| WHAT IS BEING ASKED |
Transcribe every one of the following entries verbatim, reproducing each line without alteration.

──────── RECORDS SHOWN ────────

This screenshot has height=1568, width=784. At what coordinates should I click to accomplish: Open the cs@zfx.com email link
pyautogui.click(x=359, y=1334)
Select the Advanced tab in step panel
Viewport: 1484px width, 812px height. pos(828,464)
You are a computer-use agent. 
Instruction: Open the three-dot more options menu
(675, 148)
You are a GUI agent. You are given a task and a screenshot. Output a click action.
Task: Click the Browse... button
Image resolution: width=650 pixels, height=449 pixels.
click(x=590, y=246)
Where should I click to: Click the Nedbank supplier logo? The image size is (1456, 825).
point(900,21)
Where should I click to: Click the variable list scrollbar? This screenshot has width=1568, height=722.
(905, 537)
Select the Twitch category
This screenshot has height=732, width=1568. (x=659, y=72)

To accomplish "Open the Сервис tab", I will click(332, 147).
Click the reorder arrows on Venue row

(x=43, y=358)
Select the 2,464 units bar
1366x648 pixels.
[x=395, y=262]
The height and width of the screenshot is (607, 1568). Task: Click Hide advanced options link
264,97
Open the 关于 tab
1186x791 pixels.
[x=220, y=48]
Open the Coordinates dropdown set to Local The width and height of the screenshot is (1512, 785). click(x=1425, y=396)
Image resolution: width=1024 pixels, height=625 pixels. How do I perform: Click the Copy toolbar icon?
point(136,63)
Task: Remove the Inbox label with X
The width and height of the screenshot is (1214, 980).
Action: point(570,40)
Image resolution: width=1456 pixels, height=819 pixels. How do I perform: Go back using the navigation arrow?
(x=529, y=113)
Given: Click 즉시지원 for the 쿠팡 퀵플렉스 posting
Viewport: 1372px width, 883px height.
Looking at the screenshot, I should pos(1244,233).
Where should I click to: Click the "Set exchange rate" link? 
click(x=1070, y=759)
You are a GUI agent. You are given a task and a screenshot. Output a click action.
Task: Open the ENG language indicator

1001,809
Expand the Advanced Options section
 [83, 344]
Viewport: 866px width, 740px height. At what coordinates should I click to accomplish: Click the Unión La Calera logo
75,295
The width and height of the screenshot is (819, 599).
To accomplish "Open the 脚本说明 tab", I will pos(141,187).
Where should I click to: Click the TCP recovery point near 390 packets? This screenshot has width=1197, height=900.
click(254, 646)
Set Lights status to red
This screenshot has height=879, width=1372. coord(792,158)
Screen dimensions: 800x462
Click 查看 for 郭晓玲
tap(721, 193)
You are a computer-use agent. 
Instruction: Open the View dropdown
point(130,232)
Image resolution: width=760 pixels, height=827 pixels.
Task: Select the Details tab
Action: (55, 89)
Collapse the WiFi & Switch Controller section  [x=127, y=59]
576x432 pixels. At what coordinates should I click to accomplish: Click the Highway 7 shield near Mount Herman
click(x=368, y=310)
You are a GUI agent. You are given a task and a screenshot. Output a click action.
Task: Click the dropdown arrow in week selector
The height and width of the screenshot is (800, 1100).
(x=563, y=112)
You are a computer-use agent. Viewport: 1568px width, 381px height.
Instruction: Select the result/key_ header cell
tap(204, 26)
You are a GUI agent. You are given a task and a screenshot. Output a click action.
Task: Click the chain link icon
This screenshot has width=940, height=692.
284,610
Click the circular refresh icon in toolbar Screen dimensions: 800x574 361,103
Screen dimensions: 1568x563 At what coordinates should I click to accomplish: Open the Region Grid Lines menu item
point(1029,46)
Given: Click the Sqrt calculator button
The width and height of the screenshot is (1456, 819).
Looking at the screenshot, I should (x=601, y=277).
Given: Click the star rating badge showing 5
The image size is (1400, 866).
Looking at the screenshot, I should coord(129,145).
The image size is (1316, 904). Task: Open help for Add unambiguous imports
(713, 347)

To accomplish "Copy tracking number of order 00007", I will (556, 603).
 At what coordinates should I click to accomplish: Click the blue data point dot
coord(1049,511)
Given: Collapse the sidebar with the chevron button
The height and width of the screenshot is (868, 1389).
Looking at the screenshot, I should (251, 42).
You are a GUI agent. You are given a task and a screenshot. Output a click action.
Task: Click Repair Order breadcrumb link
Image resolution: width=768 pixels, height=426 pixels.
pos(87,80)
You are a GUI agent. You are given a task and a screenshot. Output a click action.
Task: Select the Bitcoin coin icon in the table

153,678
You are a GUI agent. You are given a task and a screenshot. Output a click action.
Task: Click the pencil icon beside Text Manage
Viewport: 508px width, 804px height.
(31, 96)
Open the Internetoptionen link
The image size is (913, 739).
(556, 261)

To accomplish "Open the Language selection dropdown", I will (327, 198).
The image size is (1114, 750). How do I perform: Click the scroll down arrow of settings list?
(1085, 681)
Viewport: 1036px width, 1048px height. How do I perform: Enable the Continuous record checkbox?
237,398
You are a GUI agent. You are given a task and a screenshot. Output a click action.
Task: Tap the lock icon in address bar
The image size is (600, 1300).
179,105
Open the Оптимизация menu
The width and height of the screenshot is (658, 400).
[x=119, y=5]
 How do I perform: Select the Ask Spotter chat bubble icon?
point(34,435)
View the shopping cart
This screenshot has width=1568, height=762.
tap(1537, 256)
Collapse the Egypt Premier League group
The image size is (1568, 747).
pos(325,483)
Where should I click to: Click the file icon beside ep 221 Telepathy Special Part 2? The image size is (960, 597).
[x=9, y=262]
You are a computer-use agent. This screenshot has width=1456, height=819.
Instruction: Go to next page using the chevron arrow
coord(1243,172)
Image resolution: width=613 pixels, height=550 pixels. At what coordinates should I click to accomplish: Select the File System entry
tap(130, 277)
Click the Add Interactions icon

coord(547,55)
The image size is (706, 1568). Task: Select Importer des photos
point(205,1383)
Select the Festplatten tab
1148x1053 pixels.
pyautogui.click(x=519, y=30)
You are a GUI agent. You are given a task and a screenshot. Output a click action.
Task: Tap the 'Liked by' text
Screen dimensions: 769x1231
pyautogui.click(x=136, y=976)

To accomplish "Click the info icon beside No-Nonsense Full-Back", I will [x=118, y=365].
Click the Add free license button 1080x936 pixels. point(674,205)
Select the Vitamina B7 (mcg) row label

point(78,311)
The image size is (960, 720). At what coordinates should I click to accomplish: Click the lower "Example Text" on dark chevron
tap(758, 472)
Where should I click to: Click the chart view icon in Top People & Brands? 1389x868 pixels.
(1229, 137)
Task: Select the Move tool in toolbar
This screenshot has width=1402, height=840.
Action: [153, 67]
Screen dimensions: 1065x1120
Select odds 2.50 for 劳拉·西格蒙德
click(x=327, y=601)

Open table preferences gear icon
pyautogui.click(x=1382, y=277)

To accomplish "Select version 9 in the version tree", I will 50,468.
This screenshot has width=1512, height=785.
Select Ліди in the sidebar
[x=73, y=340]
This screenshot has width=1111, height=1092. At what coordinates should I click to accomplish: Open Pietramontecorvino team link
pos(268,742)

────────

| THE RESULT |
This screenshot has height=1568, width=784. At what coordinates should I click to accomplish: Open the cs@zfx.com email link
pyautogui.click(x=359, y=1334)
Select the Advanced tab in step panel
Viewport: 1484px width, 812px height. pos(828,464)
You are a computer-use agent. 
Instruction: Open the three-dot more options menu
(675, 148)
You are a GUI agent. You are given a task and a screenshot. Output a click action.
Task: Click the Browse... button
Image resolution: width=650 pixels, height=449 pixels.
click(x=590, y=246)
Where should I click to: Click the Nedbank supplier logo? The image size is (1456, 825).
point(900,21)
Where should I click to: Click the variable list scrollbar? This screenshot has width=1568, height=722.
(905, 537)
Select the Twitch category
This screenshot has height=732, width=1568. (x=659, y=72)

To accomplish "Open the Сервис tab", I will click(332, 147).
Click the reorder arrows on Venue row

(x=43, y=358)
Select the 2,464 units bar
1366x648 pixels.
[x=395, y=262]
The height and width of the screenshot is (607, 1568). Task: Click Hide advanced options link
264,97
Open the 关于 tab
1186x791 pixels.
[x=220, y=48]
Open the Coordinates dropdown set to Local The width and height of the screenshot is (1512, 785). click(x=1425, y=396)
Image resolution: width=1024 pixels, height=625 pixels. How do I perform: Click the Copy toolbar icon?
point(136,63)
Task: Remove the Inbox label with X
The width and height of the screenshot is (1214, 980).
Action: point(570,40)
Image resolution: width=1456 pixels, height=819 pixels. How do I perform: Go back using the navigation arrow?
(x=529, y=113)
Given: Click 즉시지원 for the 쿠팡 퀵플렉스 posting
Viewport: 1372px width, 883px height.
Looking at the screenshot, I should pos(1244,233).
Where should I click to: Click the "Set exchange rate" link? 
click(x=1070, y=759)
You are a GUI agent. You are given a task and a screenshot. Output a click action.
Task: Open the ENG language indicator

1001,809
Expand the Advanced Options section
 [83, 344]
Viewport: 866px width, 740px height. At what coordinates should I click to accomplish: Click the Unión La Calera logo
75,295
The width and height of the screenshot is (819, 599).
To accomplish "Open the 脚本说明 tab", I will pos(141,187).
Where should I click to: Click the TCP recovery point near 390 packets? This screenshot has width=1197, height=900.
click(254, 646)
Set Lights status to red
This screenshot has height=879, width=1372. coord(792,158)
Screen dimensions: 800x462
Click 查看 for 郭晓玲
tap(721, 193)
You are a computer-use agent. 
Instruction: Open the View dropdown
point(130,232)
Image resolution: width=760 pixels, height=827 pixels.
Task: Select the Details tab
Action: (55, 89)
Collapse the WiFi & Switch Controller section  [x=127, y=59]
576x432 pixels. At what coordinates should I click to accomplish: Click the Highway 7 shield near Mount Herman
click(x=368, y=310)
You are a GUI agent. You are given a task and a screenshot. Output a click action.
Task: Click the dropdown arrow in week selector
The height and width of the screenshot is (800, 1100).
(x=563, y=112)
You are a computer-use agent. Viewport: 1568px width, 381px height.
Instruction: Select the result/key_ header cell
tap(204, 26)
You are a GUI agent. You are given a task and a screenshot. Output a click action.
Task: Click the chain link icon
This screenshot has width=940, height=692.
284,610
Click the circular refresh icon in toolbar Screen dimensions: 800x574 361,103
Screen dimensions: 1568x563 At what coordinates should I click to accomplish: Open the Region Grid Lines menu item
point(1029,46)
Given: Click the Sqrt calculator button
The width and height of the screenshot is (1456, 819).
Looking at the screenshot, I should (x=601, y=277).
Given: Click the star rating badge showing 5
The image size is (1400, 866).
Looking at the screenshot, I should coord(129,145).
The image size is (1316, 904). Task: Open help for Add unambiguous imports
(713, 347)

To accomplish "Copy tracking number of order 00007", I will (556, 603).
 At what coordinates should I click to accomplish: Click the blue data point dot
coord(1049,511)
Given: Collapse the sidebar with the chevron button
The height and width of the screenshot is (868, 1389).
Looking at the screenshot, I should (251, 42).
You are a GUI agent. You are given a task and a screenshot. Output a click action.
Task: Click Repair Order breadcrumb link
Image resolution: width=768 pixels, height=426 pixels.
pos(87,80)
You are a GUI agent. You are given a task and a screenshot. Output a click action.
Task: Select the Bitcoin coin icon in the table

153,678
You are a GUI agent. You are given a task and a screenshot. Output a click action.
Task: Click the pencil icon beside Text Manage
Viewport: 508px width, 804px height.
(31, 96)
Open the Internetoptionen link
The image size is (913, 739).
(556, 261)

To accomplish "Open the Language selection dropdown", I will (327, 198).
The image size is (1114, 750). How do I perform: Click the scroll down arrow of settings list?
(1085, 681)
Viewport: 1036px width, 1048px height. How do I perform: Enable the Continuous record checkbox?
237,398
You are a GUI agent. You are given a task and a screenshot. Output a click action.
Task: Tap the lock icon in address bar
The image size is (600, 1300).
179,105
Open the Оптимизация menu
The width and height of the screenshot is (658, 400).
[x=119, y=5]
 How do I perform: Select the Ask Spotter chat bubble icon?
point(34,435)
View the shopping cart
This screenshot has width=1568, height=762.
tap(1537, 256)
Collapse the Egypt Premier League group
The image size is (1568, 747).
pos(325,483)
Where should I click to: Click the file icon beside ep 221 Telepathy Special Part 2? The image size is (960, 597).
[x=9, y=262]
You are a computer-use agent. This screenshot has width=1456, height=819.
Instruction: Go to next page using the chevron arrow
coord(1243,172)
Image resolution: width=613 pixels, height=550 pixels. At what coordinates should I click to accomplish: Select the File System entry
tap(130, 277)
Click the Add Interactions icon

coord(547,55)
The image size is (706, 1568). Task: Select Importer des photos
point(205,1383)
Select the Festplatten tab
1148x1053 pixels.
pyautogui.click(x=519, y=30)
You are a GUI agent. You are given a task and a screenshot. Output a click action.
Task: Tap the 'Liked by' text
Screen dimensions: 769x1231
pyautogui.click(x=136, y=976)

To accomplish "Click the info icon beside No-Nonsense Full-Back", I will [x=118, y=365].
Click the Add free license button 1080x936 pixels. point(674,205)
Select the Vitamina B7 (mcg) row label

point(78,311)
The image size is (960, 720). At what coordinates should I click to accomplish: Click the lower "Example Text" on dark chevron
tap(758, 472)
Where should I click to: Click the chart view icon in Top People & Brands? 1389x868 pixels.
(1229, 137)
Task: Select the Move tool in toolbar
This screenshot has width=1402, height=840.
Action: [153, 67]
Screen dimensions: 1065x1120
Select odds 2.50 for 劳拉·西格蒙德
click(x=327, y=601)

Open table preferences gear icon
pyautogui.click(x=1382, y=277)

To accomplish "Select version 9 in the version tree", I will 50,468.
This screenshot has width=1512, height=785.
Select Ліди in the sidebar
[x=73, y=340]
This screenshot has width=1111, height=1092. At what coordinates should I click to accomplish: Open Pietramontecorvino team link
pos(268,742)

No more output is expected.